Sun Yu a donc voulu célébrer Lu Ban à travers un film présentant trois épisodes célèbres de ses exploits. Pour tenir le rôle de Lu Ban, il fait appel à Wei Heling, acteur à succés dans les années 40 (le célèbre « Les Anges Du Boulevard ») mais tombé dans l’oubli depuis. Wei Heling va donner une consistance et une poésie magique à son rôle, transformant Lu Ban en une sorte de vieux voyageur solitaire, volant au secours de ses collègues artisans partout où il passe.
Il va ainsi successivement aider Zhao à terminer un pont qui ne peut tenir debout, par la même occasion, cela va faire le bonheur d’une jeune fille pauvre. Puis dans le sud du pays, il va parvenir à faire terminer dans les temps une pagode à maitre Zhang grace à un procédé fabuleux auquel seul lui pouvait penser! Enfin, dans la capitale, l’ordonne ordonne la construction d’une tour aux spécifités bien précises. Elle doit comporter 9 poutres, 18 piliers et 72 poutres faîtières…Chose impossible, et sept architectes ont déjà été éxécutés faute d’avoir réussi le projet….Le pauvre maître Li qui se voit confier le chantier n’est pas plus avancé, il se voit déjà passer entre les mains du bourreau….Lu Ban, à l’aide d’une jeune fille va réaliser une maquette en bambou montrant comment réaliser l’édifice et la fait porter à maitre Li. Celui-ci est donc sauvé. Mais comme après chaque oeuvre de sa bienfaisance, Lu Ban est déjà reparti, impossible de le remercier…!
Ce film sera rejoué samedi 29 septembre à 18h00. Essayez vraiment de ne pas le louper.

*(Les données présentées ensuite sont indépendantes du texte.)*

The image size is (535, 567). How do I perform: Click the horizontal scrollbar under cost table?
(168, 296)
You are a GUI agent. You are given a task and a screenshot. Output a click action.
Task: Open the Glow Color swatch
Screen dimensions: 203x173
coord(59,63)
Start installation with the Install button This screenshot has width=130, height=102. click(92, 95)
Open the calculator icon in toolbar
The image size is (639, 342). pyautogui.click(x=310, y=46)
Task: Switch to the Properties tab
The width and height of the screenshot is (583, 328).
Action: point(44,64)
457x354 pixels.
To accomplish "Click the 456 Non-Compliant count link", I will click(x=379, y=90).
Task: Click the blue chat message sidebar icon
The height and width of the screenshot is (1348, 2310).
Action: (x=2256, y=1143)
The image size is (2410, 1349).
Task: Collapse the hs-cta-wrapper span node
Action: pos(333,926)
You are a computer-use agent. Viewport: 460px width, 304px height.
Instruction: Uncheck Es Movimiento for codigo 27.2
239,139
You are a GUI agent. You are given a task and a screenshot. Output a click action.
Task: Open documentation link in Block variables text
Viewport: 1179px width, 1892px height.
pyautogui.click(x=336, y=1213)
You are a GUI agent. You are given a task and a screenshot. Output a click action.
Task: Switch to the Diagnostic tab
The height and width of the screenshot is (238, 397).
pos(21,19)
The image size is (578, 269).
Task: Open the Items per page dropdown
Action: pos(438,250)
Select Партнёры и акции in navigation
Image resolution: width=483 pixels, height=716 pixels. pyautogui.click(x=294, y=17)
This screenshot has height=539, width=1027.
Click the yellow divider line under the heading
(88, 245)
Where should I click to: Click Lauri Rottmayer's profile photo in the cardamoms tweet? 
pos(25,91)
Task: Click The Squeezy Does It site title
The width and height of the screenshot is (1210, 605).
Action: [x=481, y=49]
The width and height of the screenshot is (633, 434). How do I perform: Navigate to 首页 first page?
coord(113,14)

C’est un magnifique moment de pur bonheur, plein de sagesse, de mystère, de magie presque….Il donne envie d’en savoir plus sur ce Lu Ban, héros bienfaiteur de la Chine antique. Un film rare….Grand merci aux organisateurs du festival.

En cliquant sur l’affiche du film, vous devriez pouvoir accéder (après la pub…) à un long extrait du film, non sous-titré….
Le Festival va se poursuivre jusqu’au 4 octobre, mais il est déjà presque fini pour moi. Deux films à voir, il faudra ensuite vite me préparer, car des aventures taiwanaises m’attendent presque tout ce mois d’octobre. Je vous livrerai bien sur mes impressions sur ces deux films, sur le festival en général aussi. Et bien sur, je vous encourage à vous rendre dans les salles!!